ACTION ITEM: Look for "computer" in every line of the listing. Copy the lines that have it.
■ ■ ■
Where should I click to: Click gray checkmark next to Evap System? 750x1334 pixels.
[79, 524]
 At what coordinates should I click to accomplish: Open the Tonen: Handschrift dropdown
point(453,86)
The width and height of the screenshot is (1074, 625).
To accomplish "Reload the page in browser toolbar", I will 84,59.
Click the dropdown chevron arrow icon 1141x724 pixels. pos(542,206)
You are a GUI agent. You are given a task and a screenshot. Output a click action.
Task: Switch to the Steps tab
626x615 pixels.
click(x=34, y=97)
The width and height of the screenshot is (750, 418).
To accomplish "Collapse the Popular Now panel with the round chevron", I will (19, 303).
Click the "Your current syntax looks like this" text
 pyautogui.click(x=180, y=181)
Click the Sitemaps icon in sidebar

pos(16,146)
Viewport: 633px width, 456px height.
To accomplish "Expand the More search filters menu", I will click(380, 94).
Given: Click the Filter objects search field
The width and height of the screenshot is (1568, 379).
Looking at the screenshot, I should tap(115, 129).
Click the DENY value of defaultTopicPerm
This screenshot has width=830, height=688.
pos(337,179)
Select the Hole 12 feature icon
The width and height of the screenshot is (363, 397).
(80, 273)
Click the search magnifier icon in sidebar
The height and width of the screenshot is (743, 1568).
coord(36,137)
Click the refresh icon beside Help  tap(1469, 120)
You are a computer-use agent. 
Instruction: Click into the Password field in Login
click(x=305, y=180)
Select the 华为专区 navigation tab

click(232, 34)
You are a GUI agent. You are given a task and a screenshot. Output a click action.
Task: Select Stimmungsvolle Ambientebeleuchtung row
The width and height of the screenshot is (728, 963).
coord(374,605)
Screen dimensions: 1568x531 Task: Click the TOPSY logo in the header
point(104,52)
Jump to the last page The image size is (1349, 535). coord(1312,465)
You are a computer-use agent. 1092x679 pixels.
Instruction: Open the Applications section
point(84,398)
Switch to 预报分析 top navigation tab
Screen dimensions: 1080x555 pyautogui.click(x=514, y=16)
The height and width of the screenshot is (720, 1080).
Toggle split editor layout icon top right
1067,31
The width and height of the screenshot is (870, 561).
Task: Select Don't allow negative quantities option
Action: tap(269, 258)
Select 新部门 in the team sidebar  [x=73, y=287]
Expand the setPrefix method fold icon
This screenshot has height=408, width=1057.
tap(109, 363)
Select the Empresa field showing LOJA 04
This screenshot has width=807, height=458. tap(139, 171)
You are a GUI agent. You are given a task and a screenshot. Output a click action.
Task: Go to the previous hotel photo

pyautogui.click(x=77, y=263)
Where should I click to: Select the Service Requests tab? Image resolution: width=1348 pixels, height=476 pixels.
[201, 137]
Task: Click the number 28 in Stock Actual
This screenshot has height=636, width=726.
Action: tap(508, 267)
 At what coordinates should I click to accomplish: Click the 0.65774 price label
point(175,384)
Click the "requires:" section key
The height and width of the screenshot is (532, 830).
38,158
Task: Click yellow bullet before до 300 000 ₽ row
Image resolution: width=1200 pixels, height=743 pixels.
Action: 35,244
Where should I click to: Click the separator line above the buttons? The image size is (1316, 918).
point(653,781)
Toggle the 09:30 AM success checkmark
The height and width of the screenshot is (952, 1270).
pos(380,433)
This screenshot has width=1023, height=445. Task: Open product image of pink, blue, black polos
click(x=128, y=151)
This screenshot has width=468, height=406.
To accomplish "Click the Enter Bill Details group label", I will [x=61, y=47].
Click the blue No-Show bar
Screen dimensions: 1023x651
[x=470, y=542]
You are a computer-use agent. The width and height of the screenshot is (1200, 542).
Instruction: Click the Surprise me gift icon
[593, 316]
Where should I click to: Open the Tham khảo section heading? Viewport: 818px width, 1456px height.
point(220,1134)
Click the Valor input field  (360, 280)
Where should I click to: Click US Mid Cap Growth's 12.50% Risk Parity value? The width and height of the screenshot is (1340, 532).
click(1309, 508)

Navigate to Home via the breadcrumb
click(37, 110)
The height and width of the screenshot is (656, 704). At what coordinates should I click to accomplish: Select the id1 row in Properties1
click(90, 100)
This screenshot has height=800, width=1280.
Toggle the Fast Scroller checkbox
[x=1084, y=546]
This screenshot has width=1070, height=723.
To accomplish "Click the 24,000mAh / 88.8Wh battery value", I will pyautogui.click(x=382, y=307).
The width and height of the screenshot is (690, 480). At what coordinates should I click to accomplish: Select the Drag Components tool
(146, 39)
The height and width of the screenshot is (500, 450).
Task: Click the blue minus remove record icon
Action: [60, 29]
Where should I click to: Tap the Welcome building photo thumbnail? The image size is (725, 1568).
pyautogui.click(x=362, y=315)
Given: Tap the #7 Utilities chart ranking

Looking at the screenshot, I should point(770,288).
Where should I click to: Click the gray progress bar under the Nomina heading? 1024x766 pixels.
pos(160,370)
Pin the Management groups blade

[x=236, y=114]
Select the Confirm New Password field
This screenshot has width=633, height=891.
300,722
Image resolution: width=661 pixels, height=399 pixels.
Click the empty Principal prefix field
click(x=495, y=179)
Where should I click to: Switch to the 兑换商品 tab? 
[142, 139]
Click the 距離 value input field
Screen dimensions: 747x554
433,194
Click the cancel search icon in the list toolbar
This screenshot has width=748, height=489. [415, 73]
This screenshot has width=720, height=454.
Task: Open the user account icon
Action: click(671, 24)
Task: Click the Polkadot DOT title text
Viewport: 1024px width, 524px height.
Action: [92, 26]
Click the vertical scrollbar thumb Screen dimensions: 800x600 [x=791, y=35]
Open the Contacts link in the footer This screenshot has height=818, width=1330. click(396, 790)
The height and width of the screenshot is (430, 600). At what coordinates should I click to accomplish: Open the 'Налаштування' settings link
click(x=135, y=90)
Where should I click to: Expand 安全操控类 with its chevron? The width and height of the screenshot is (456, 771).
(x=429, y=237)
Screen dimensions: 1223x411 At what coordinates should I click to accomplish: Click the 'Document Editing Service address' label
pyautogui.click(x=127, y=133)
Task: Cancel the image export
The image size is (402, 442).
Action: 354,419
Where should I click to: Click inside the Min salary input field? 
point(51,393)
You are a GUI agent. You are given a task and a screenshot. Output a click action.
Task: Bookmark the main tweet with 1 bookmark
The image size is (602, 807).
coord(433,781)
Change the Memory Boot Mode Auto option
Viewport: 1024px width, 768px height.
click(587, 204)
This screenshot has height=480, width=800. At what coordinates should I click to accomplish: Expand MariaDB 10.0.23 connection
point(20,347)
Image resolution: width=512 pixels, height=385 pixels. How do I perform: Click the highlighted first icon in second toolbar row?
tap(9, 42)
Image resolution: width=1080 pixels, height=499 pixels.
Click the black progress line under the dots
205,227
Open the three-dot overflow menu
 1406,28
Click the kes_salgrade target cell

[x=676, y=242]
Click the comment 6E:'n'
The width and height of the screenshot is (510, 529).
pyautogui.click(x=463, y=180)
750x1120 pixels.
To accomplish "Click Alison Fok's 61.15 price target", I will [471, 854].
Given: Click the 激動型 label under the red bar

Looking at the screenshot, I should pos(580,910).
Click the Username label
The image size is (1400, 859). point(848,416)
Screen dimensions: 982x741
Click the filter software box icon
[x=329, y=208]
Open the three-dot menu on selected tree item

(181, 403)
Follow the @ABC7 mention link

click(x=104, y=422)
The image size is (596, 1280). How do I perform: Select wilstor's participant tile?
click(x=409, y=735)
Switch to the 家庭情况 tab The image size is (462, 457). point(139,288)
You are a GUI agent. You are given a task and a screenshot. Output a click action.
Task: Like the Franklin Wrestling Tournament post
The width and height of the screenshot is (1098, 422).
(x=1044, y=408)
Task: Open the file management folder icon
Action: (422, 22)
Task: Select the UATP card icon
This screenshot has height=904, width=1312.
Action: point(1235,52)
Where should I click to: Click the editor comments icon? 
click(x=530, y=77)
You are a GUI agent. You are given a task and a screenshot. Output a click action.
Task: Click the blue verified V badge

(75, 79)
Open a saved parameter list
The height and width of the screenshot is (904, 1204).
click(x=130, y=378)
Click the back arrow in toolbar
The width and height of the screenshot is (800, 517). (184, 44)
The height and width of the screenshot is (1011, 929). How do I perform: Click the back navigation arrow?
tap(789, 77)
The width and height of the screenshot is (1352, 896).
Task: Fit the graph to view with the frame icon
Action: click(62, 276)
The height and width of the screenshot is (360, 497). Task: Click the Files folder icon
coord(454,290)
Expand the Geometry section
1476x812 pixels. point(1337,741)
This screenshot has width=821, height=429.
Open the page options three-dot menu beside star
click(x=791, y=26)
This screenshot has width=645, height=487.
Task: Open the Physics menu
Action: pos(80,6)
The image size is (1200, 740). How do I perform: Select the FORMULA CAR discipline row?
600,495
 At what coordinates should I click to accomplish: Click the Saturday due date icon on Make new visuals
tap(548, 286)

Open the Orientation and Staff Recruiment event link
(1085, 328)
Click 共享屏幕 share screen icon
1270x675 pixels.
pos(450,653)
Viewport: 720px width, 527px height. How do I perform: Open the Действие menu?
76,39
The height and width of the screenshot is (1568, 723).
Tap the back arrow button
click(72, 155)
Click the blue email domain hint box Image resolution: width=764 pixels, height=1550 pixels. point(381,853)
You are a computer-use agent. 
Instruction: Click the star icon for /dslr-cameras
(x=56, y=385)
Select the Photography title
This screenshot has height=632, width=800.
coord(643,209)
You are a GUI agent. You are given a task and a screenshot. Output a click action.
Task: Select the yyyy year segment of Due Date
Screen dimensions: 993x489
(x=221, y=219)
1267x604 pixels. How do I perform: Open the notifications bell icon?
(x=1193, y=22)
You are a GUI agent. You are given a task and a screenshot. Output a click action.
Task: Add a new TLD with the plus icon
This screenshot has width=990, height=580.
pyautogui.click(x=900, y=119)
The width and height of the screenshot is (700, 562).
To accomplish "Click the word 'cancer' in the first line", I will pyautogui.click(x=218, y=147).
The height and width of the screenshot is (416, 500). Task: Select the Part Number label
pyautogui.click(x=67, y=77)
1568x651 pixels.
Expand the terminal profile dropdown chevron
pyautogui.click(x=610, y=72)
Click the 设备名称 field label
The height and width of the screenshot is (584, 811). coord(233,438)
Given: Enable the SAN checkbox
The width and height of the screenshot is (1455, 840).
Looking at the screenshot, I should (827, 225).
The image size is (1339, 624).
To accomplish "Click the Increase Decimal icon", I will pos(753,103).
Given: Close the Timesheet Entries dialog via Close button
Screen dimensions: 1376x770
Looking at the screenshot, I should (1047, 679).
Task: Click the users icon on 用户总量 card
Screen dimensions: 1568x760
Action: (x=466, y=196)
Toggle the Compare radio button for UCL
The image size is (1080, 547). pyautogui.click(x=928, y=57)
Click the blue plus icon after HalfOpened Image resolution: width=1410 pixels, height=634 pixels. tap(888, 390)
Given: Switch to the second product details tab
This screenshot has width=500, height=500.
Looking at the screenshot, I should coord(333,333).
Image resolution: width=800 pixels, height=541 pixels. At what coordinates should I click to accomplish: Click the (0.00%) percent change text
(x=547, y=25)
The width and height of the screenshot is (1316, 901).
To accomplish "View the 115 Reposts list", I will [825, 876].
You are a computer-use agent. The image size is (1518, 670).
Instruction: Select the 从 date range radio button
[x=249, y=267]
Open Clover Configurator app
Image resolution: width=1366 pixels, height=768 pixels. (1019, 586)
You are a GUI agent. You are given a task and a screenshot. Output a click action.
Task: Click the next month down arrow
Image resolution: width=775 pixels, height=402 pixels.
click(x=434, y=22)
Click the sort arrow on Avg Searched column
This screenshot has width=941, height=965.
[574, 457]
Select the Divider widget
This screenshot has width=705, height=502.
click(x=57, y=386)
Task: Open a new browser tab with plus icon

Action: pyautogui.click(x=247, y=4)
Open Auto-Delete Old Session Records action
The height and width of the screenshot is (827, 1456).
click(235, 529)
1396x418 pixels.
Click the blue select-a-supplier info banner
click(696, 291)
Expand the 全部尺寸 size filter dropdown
■ ■ ■
OUTPUT FOR THIS TASK:
You are a computer-use agent. 
You are a computer-use agent. 1092x679 pixels.
You are a computer-use agent. The width and height of the screenshot is (1200, 542).
You are a computer-use agent. 
You are a computer-use agent. The image size is (1518, 670).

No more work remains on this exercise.